Coding securely, was Linux (in)security

[Paul Schmehl <pauls () utdallas edu>]

--On Sunday, October 26, 2003 8:04 PM -0500 Bill Royds <broyds () rogers com> 
wrote:

> You are saying that a language that requires every programmer to check for
> security problems on every statement of every program is just as secure as
> one that enforces proper security as an inherent part of its syntax?

Well, no, that's not at all what I'm saying.  What I'm saying is that, no 
matter how well the language is devised, programmers must still understand 
how to write secure code and be aware of those places in the code where 
problems can arise and prevent them.

>     And I suppose that you also believe in the tooth fairy.

Of course.  Just last week I found a dime under my pillow....

[snipped a bunch]
> I have been programming in C since the 70's
> so I am quite aware of what the language can do and appreciate its power.
> But the power comes at the price of making it much more difficult to
> handle the security and readability of C code.

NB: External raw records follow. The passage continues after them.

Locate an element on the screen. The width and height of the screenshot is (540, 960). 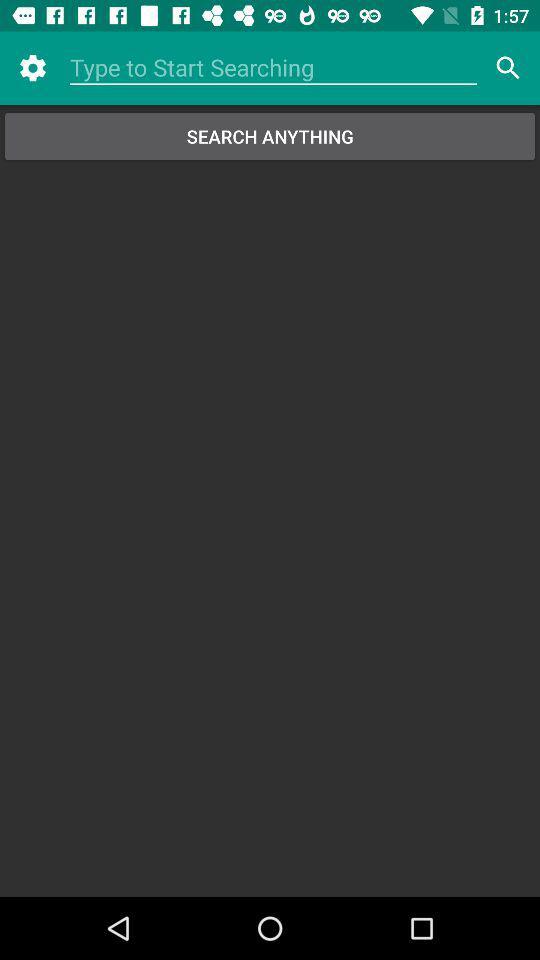
the search icon is located at coordinates (508, 68).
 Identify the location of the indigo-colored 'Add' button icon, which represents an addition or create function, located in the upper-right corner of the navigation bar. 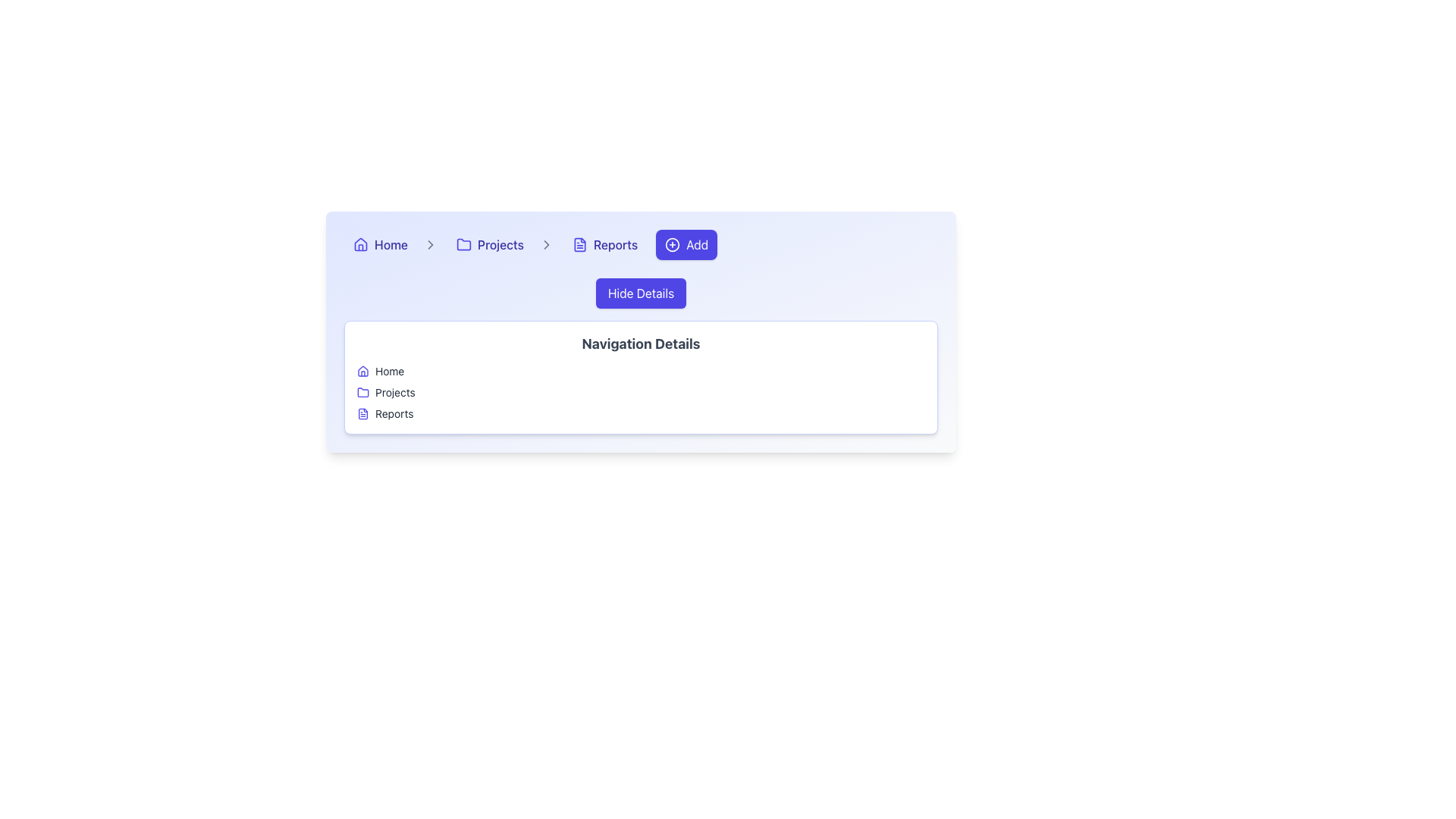
(672, 244).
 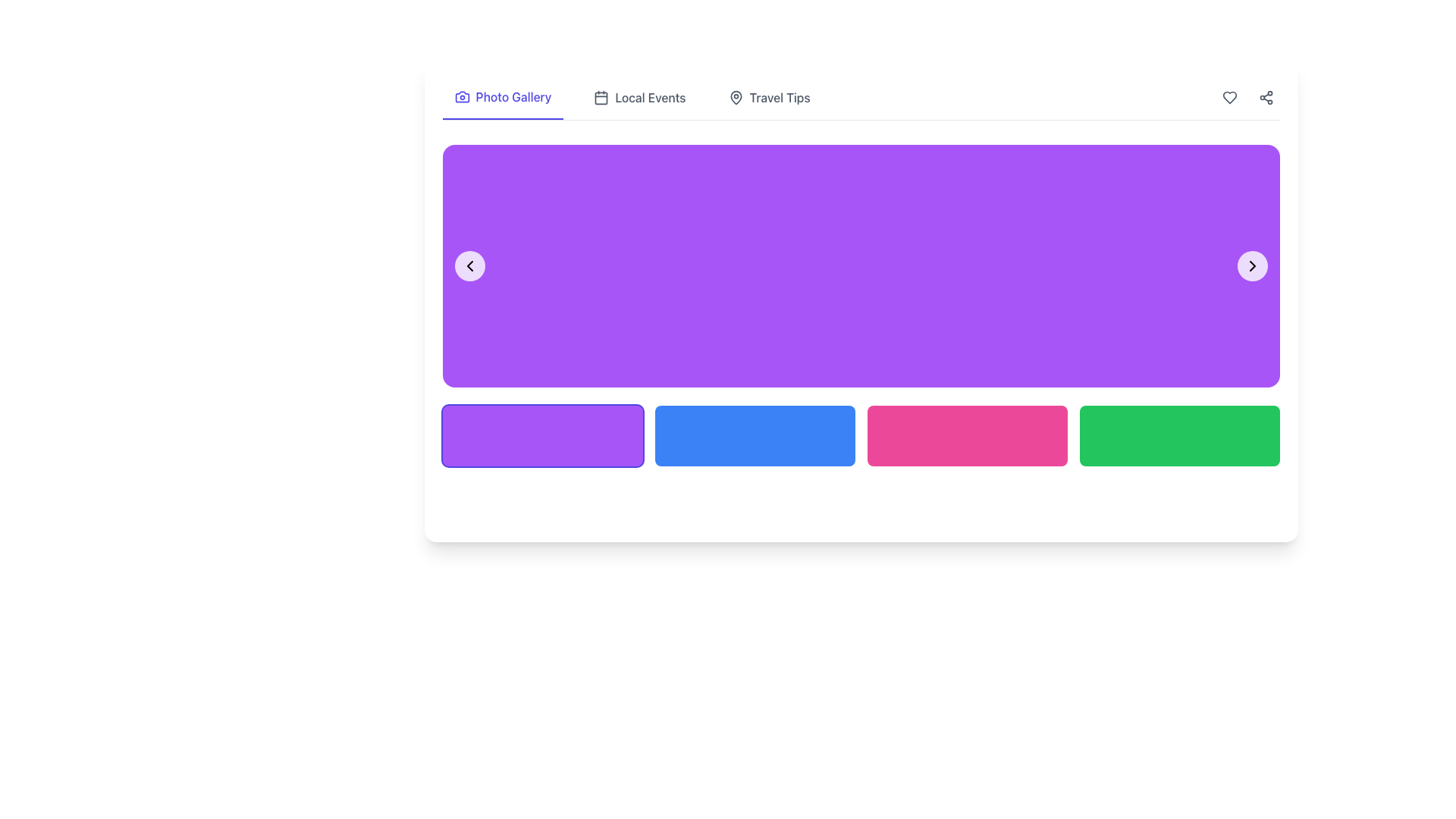 I want to click on the circular button with a heart icon located in the top-right corner of the interface, so click(x=1229, y=97).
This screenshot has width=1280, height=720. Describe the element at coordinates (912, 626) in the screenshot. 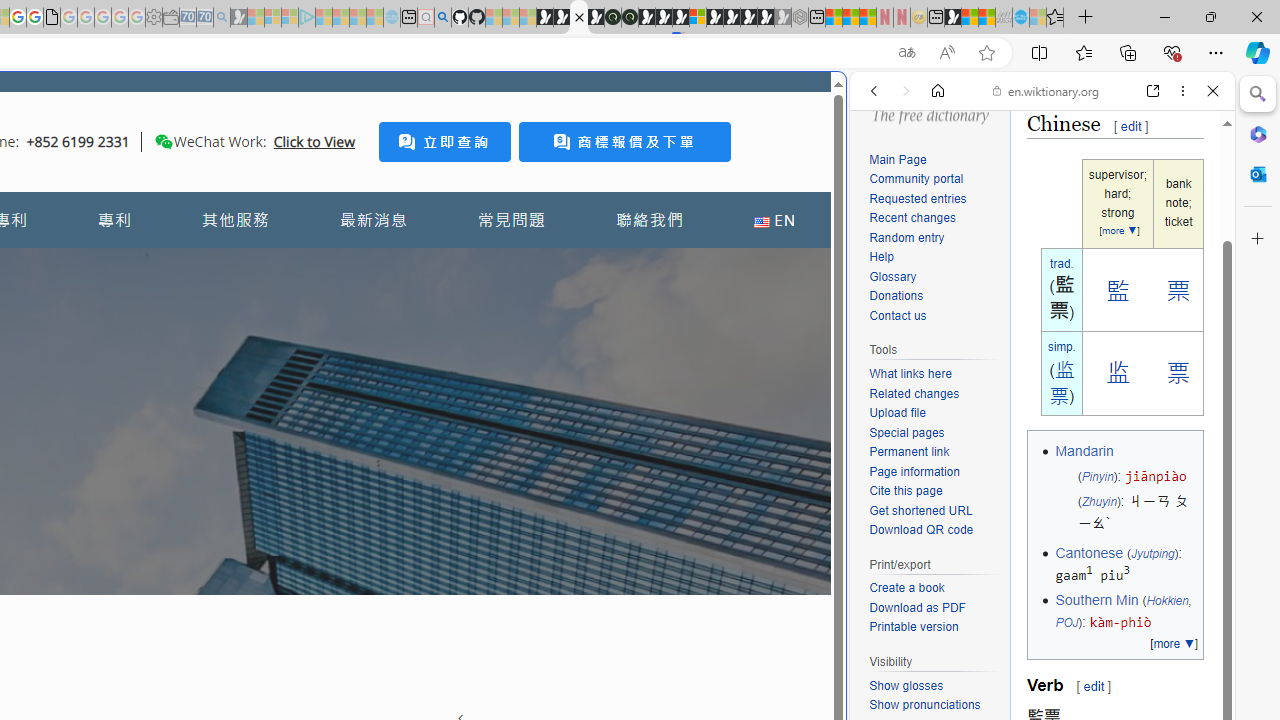

I see `'Printable version'` at that location.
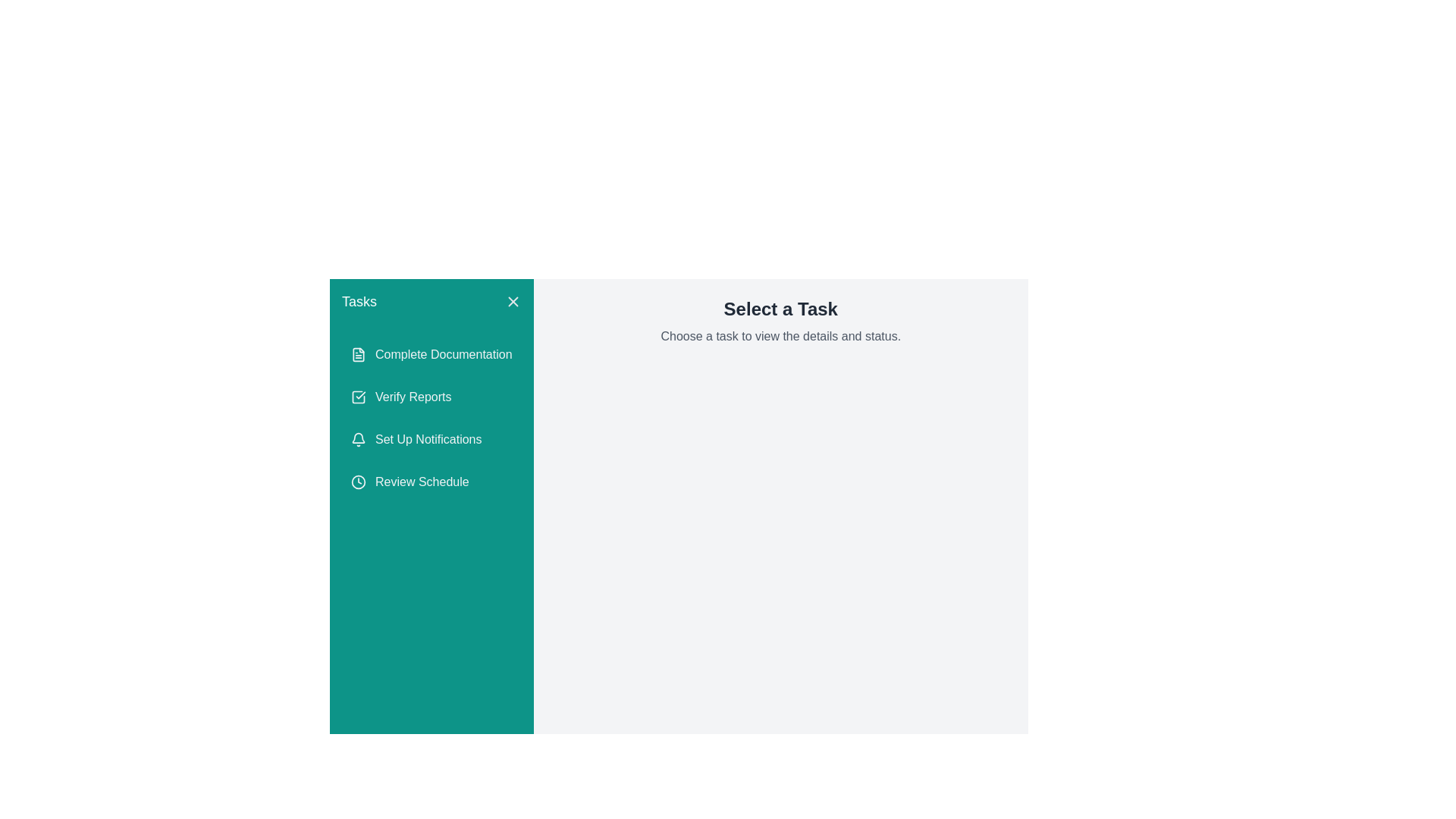 The image size is (1456, 819). What do you see at coordinates (358, 482) in the screenshot?
I see `the clock icon associated with the 'Review Schedule' task to initiate the review process` at bounding box center [358, 482].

Since one can do just
> about anything in C, the language compilers will not prevent you from
> shooting yourself in the foot. Other languages restrict what you can do,
> to prevent some security problems.
>    But there is so much code out there that is written in C (or its
> bastard child C++) that we are not going to get rid of it soon. Java
> would actually be a good language if Sun would allow one to write
> compilers for it that generated native machine language, not just Java
> byte code.  But the conversion of the world programmer mindset to
> restricting use of insecure language features will take eons so I give it
> no hope.
So which makes more sense to you?  To convert the world's programmers to a 
new language?  Or to teach them to code securely?  Surely, if we were to 
replace C today, they would just find other ways to write insecure code?
> A programmer certainly can not know what his pointers refer to. That would
> require the writer of a function to know all possible circumstances in
> which the routine would be called and to somehow prevent her routine from
> being linked in with code that calls it incorrectly. That is often called
> the halting problem. Most security problems come from exactly the case
> that the subroutine user "knows" what are the arguments for all calls in
> the original use and handles those. The infinity of all other cases can
> not be checked at run time without either significantly slowing down the
> code or risking missing some.

But it shouldn't be the job of the writer of a subroutine to verify the 
inputs.  The writer of a subroutine defines what the appropriate inputs to 
that routine are, and it's up to the *user* of that subroutine to use it 
properly.  The entire concept behind OOP is that you cannot know what's in 
the "black box" you're using.  That makes it incumbent on you as the *user* 
of a subroutine to use the correct inputs and to *verify* those inputs when 
necessary.

Now a subroutine writer is prefectly free to do error checking if they 
choose, but the user of that subroutine should never *assume* that the 
subroutine *does* do error checking.

>    The recent MSBlaster worm is a case in point. The writers of the RPC
> code "knew" that code within MS Windows never passed more than a 16
> unicode character (32 byte) machine name as one of its parameters so did
> not need to check ( the argument was not of type wchar * but of type
> wchar[16]). Since C actually does not implement arrays at all, but only
> uses  array syntax [] as an alias for a pointer, the only way to prevent
> buffer overflow in a C routine is to never allow string arrays  as
> parameters to functions, complete obscuring the meaning of code.
> The problem is that C encourages bad coding practice and obscures the
> actual meanings of various data structures and even the code auditing
> techniques of the OpenBSD crowd do not find all the possible mistakes
> A language will never be goof-proff, but it should not make it easier to
> goof than be correct.
I'm not disagreeing with this point at all.  I'm simply saying that 
programmers *must* verify inputs when they cannot be known.  In this 
particular example, you're pointing out a classic mistake.  The programmers 
of the RPC code *assumed* that they knew what the input would be when in 
fact they could not *know* that for certain.  And so we ended up with 
another classic example of a buffer overflow (actually several). 
Assumptions are the mother of all problems.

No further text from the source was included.